**To do:** What is needed is an exact copy of all the records.

Data records:
+ + +

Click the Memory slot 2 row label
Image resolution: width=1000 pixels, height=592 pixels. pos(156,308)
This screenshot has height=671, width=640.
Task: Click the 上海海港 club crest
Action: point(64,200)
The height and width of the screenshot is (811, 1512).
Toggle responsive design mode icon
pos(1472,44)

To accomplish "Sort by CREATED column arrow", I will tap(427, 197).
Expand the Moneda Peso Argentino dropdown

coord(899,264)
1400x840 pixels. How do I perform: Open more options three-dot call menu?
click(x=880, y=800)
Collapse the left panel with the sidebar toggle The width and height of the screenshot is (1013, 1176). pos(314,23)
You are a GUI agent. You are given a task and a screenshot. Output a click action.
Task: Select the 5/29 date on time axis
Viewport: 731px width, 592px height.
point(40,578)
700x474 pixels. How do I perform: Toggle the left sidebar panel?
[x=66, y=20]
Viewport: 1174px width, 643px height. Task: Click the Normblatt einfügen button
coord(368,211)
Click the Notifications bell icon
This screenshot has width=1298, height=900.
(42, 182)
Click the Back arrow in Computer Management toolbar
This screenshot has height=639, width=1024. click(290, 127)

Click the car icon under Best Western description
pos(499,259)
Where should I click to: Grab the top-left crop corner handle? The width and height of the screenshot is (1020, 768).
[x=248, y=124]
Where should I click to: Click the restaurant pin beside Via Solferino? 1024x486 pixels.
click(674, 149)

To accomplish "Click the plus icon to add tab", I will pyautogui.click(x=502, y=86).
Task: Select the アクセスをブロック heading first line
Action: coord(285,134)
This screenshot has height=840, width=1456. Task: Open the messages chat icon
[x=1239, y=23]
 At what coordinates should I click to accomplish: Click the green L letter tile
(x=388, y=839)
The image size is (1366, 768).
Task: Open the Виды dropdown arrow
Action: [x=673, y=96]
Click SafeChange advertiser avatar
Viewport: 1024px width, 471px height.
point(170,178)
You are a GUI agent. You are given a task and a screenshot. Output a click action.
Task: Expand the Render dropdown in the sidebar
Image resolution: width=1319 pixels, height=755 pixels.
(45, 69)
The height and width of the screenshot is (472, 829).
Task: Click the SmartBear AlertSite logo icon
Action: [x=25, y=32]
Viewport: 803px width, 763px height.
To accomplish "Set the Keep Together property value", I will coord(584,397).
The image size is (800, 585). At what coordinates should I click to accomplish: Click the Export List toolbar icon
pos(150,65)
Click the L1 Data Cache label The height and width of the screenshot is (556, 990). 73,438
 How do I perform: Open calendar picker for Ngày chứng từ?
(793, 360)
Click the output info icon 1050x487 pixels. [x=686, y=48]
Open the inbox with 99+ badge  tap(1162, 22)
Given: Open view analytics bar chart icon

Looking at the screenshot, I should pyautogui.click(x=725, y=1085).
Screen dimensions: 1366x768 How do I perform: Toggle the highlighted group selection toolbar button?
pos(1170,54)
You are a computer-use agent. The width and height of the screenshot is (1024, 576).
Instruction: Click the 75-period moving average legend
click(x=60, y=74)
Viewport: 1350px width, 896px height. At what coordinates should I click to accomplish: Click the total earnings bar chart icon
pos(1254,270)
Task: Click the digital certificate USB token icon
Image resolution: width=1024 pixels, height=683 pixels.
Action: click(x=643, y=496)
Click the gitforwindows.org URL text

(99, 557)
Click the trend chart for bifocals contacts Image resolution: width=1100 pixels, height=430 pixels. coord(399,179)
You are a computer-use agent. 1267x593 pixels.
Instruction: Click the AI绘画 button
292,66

+ + +

**Task result:**
Click the Memory slot 2 row label
Image resolution: width=1000 pixels, height=592 pixels. pos(156,308)
This screenshot has height=671, width=640.
Task: Click the 上海海港 club crest
Action: point(64,200)
The height and width of the screenshot is (811, 1512).
Toggle responsive design mode icon
pos(1472,44)

To accomplish "Sort by CREATED column arrow", I will tap(427, 197).
Expand the Moneda Peso Argentino dropdown

coord(899,264)
1400x840 pixels. How do I perform: Open more options three-dot call menu?
click(x=880, y=800)
Collapse the left panel with the sidebar toggle The width and height of the screenshot is (1013, 1176). pos(314,23)
You are a GUI agent. You are given a task and a screenshot. Output a click action.
Task: Select the 5/29 date on time axis
Viewport: 731px width, 592px height.
point(40,578)
700x474 pixels. How do I perform: Toggle the left sidebar panel?
[x=66, y=20]
Viewport: 1174px width, 643px height. Task: Click the Normblatt einfügen button
coord(368,211)
Click the Notifications bell icon
This screenshot has width=1298, height=900.
(42, 182)
Click the Back arrow in Computer Management toolbar
This screenshot has height=639, width=1024. click(290, 127)

Click the car icon under Best Western description
pos(499,259)
Where should I click to: Grab the top-left crop corner handle? The width and height of the screenshot is (1020, 768).
[x=248, y=124]
Where should I click to: Click the restaurant pin beside Via Solferino? 1024x486 pixels.
click(674, 149)

To accomplish "Click the plus icon to add tab", I will pyautogui.click(x=502, y=86).
Task: Select the アクセスをブロック heading first line
Action: coord(285,134)
This screenshot has height=840, width=1456. Task: Open the messages chat icon
[x=1239, y=23]
 At what coordinates should I click to accomplish: Click the green L letter tile
(x=388, y=839)
The image size is (1366, 768).
Task: Open the Виды dropdown arrow
Action: [x=673, y=96]
Click SafeChange advertiser avatar
Viewport: 1024px width, 471px height.
point(170,178)
You are a GUI agent. You are given a task and a screenshot. Output a click action.
Task: Expand the Render dropdown in the sidebar
Image resolution: width=1319 pixels, height=755 pixels.
(45, 69)
The height and width of the screenshot is (472, 829).
Task: Click the SmartBear AlertSite logo icon
Action: [x=25, y=32]
Viewport: 803px width, 763px height.
To accomplish "Set the Keep Together property value", I will coord(584,397).
The image size is (800, 585). At what coordinates should I click to accomplish: Click the Export List toolbar icon
pos(150,65)
Click the L1 Data Cache label The height and width of the screenshot is (556, 990). 73,438
 How do I perform: Open calendar picker for Ngày chứng từ?
(793, 360)
Click the output info icon 1050x487 pixels. [x=686, y=48]
Open the inbox with 99+ badge  tap(1162, 22)
Given: Open view analytics bar chart icon

Looking at the screenshot, I should pyautogui.click(x=725, y=1085).
Screen dimensions: 1366x768 How do I perform: Toggle the highlighted group selection toolbar button?
pos(1170,54)
You are a computer-use agent. The width and height of the screenshot is (1024, 576).
Instruction: Click the 75-period moving average legend
click(x=60, y=74)
Viewport: 1350px width, 896px height. At what coordinates should I click to accomplish: Click the total earnings bar chart icon
pos(1254,270)
Task: Click the digital certificate USB token icon
Image resolution: width=1024 pixels, height=683 pixels.
Action: click(x=643, y=496)
Click the gitforwindows.org URL text

(99, 557)
Click the trend chart for bifocals contacts Image resolution: width=1100 pixels, height=430 pixels. coord(399,179)
You are a computer-use agent. 1267x593 pixels.
Instruction: Click the AI绘画 button
292,66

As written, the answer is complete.